ASSIGNMENT:
Filter the material below, keeping only the lines that contain the string "Find".

____ ENTRIES SHOWN

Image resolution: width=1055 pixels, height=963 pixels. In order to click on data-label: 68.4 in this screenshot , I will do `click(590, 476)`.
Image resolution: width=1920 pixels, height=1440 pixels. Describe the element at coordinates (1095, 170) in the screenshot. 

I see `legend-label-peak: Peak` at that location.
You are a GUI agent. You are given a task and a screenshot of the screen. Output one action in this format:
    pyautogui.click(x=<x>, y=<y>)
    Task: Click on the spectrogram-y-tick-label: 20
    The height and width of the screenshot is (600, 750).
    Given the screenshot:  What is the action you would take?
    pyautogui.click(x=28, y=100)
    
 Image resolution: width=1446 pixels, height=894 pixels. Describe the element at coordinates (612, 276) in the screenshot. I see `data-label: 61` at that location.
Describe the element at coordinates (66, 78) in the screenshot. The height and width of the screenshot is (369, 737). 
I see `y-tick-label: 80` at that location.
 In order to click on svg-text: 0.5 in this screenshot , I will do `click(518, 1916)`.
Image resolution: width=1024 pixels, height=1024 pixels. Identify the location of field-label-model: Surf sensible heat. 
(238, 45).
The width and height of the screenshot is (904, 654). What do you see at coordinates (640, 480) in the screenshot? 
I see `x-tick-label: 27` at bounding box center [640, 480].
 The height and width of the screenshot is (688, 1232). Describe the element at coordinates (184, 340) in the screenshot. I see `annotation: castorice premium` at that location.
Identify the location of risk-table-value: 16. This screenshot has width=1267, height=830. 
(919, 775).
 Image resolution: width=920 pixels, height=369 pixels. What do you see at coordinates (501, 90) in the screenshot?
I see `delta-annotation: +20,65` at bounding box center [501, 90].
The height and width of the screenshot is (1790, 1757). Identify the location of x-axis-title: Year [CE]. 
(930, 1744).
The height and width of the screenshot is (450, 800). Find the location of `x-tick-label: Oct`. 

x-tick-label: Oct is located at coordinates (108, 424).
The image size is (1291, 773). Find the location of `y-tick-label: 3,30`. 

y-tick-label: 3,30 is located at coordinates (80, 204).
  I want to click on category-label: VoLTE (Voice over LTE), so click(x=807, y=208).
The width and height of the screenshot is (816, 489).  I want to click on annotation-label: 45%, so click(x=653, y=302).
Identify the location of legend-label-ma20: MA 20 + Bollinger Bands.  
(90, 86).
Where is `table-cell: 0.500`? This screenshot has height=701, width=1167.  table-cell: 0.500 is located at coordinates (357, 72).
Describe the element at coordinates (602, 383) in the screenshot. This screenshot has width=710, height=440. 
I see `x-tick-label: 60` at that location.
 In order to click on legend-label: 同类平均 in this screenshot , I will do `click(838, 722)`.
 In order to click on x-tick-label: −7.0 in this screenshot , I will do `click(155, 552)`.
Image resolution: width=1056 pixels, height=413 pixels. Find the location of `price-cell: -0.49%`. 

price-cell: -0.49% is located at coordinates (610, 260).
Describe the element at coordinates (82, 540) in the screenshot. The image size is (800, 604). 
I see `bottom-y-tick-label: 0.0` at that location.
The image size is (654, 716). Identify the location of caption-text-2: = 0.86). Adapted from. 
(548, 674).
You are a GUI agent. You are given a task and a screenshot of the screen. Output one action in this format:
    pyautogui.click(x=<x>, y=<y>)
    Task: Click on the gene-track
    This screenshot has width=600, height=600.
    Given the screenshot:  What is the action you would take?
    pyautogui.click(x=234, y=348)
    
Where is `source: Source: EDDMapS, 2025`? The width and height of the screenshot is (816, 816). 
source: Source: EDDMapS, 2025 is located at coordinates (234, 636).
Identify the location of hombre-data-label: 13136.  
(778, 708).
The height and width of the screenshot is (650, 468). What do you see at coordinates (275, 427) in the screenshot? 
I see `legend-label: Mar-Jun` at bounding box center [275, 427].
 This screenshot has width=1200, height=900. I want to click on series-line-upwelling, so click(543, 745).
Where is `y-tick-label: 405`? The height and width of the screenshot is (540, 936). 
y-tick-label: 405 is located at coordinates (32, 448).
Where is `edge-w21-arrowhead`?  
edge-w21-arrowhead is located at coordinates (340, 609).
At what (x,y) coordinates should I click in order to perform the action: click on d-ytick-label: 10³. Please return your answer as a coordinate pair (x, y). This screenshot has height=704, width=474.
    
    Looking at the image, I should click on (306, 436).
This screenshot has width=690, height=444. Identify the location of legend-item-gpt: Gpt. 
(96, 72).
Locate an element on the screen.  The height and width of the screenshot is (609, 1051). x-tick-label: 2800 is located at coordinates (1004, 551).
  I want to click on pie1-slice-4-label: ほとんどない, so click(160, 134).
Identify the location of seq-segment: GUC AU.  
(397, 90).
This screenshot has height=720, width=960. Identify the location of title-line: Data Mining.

________

TASK RESULT:
The height and width of the screenshot is (450, 800). Find the location of `x-tick-label: Oct`. 
The image size is (1291, 773). Find the location of `y-tick-label: 3,30`. 
Image resolution: width=1056 pixels, height=413 pixels. Find the location of `price-cell: -0.49%`. 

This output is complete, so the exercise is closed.